** Task objective **
Each line below needs to be repeated precisely as it is.

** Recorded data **
+ + + +

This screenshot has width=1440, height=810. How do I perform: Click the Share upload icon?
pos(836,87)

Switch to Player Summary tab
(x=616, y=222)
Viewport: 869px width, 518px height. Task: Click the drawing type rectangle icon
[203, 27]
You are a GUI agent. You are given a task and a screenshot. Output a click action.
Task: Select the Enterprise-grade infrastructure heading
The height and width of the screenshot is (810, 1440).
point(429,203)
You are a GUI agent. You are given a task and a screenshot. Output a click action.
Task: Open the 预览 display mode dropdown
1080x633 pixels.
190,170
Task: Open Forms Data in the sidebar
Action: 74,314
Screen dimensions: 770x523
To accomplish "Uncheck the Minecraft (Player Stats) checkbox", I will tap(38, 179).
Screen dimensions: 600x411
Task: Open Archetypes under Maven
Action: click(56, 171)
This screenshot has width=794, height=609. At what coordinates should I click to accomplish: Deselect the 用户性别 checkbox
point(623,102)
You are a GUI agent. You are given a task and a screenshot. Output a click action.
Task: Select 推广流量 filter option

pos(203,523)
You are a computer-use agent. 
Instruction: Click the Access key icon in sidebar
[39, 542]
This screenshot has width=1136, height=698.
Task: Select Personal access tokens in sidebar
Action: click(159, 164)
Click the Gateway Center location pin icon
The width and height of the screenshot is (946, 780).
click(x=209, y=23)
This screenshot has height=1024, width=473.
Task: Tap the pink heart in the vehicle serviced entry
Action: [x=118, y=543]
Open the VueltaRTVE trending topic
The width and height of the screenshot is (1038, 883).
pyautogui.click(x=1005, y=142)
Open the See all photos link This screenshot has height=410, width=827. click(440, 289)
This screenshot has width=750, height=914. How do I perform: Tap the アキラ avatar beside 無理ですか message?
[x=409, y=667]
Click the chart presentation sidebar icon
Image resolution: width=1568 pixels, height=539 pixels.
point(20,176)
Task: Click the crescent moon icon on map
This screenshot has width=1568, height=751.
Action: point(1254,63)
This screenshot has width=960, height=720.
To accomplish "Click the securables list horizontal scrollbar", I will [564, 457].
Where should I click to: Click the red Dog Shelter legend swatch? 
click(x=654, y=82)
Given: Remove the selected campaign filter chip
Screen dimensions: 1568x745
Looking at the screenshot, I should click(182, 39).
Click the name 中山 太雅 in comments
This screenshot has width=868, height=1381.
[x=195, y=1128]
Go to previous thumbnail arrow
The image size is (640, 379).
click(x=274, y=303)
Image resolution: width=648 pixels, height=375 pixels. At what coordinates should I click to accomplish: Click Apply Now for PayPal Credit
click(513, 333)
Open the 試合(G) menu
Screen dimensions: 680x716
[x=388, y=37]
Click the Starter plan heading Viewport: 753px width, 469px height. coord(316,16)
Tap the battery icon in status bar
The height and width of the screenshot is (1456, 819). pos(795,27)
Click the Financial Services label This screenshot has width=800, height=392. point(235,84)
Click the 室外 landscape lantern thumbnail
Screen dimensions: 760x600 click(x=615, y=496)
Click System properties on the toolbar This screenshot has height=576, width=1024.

+ + + +

** Output for this exercise **
This screenshot has width=1440, height=810. How do I perform: Click the Share upload icon?
pos(836,87)

Switch to Player Summary tab
(x=616, y=222)
Viewport: 869px width, 518px height. Task: Click the drawing type rectangle icon
[203, 27]
You are a GUI agent. You are given a task and a screenshot. Output a click action.
Task: Select the Enterprise-grade infrastructure heading
The height and width of the screenshot is (810, 1440).
point(429,203)
You are a GUI agent. You are given a task and a screenshot. Output a click action.
Task: Open the 预览 display mode dropdown
1080x633 pixels.
190,170
Task: Open Forms Data in the sidebar
Action: 74,314
Screen dimensions: 770x523
To accomplish "Uncheck the Minecraft (Player Stats) checkbox", I will tap(38, 179).
Screen dimensions: 600x411
Task: Open Archetypes under Maven
Action: click(56, 171)
This screenshot has width=794, height=609. At what coordinates should I click to accomplish: Deselect the 用户性别 checkbox
point(623,102)
You are a GUI agent. You are given a task and a screenshot. Output a click action.
Task: Select 推广流量 filter option

pos(203,523)
You are a computer-use agent. 
Instruction: Click the Access key icon in sidebar
[39, 542]
This screenshot has width=1136, height=698.
Task: Select Personal access tokens in sidebar
Action: click(159, 164)
Click the Gateway Center location pin icon
The width and height of the screenshot is (946, 780).
click(x=209, y=23)
This screenshot has height=1024, width=473.
Task: Tap the pink heart in the vehicle serviced entry
Action: [x=118, y=543]
Open the VueltaRTVE trending topic
The width and height of the screenshot is (1038, 883).
pyautogui.click(x=1005, y=142)
Open the See all photos link This screenshot has height=410, width=827. click(440, 289)
This screenshot has width=750, height=914. How do I perform: Tap the アキラ avatar beside 無理ですか message?
[x=409, y=667]
Click the chart presentation sidebar icon
Image resolution: width=1568 pixels, height=539 pixels.
point(20,176)
Task: Click the crescent moon icon on map
This screenshot has width=1568, height=751.
Action: point(1254,63)
This screenshot has width=960, height=720.
To accomplish "Click the securables list horizontal scrollbar", I will [564, 457].
Where should I click to: Click the red Dog Shelter legend swatch? 
click(x=654, y=82)
Given: Remove the selected campaign filter chip
Screen dimensions: 1568x745
Looking at the screenshot, I should click(182, 39).
Click the name 中山 太雅 in comments
This screenshot has width=868, height=1381.
[x=195, y=1128]
Go to previous thumbnail arrow
The image size is (640, 379).
click(x=274, y=303)
Image resolution: width=648 pixels, height=375 pixels. At what coordinates should I click to accomplish: Click Apply Now for PayPal Credit
click(513, 333)
Open the 試合(G) menu
Screen dimensions: 680x716
[x=388, y=37]
Click the Starter plan heading Viewport: 753px width, 469px height. coord(316,16)
Tap the battery icon in status bar
The height and width of the screenshot is (1456, 819). pos(795,27)
Click the Financial Services label This screenshot has width=800, height=392. point(235,84)
Click the 室外 landscape lantern thumbnail
Screen dimensions: 760x600 click(x=615, y=496)
Click System properties on the toolbar This screenshot has height=576, width=1024.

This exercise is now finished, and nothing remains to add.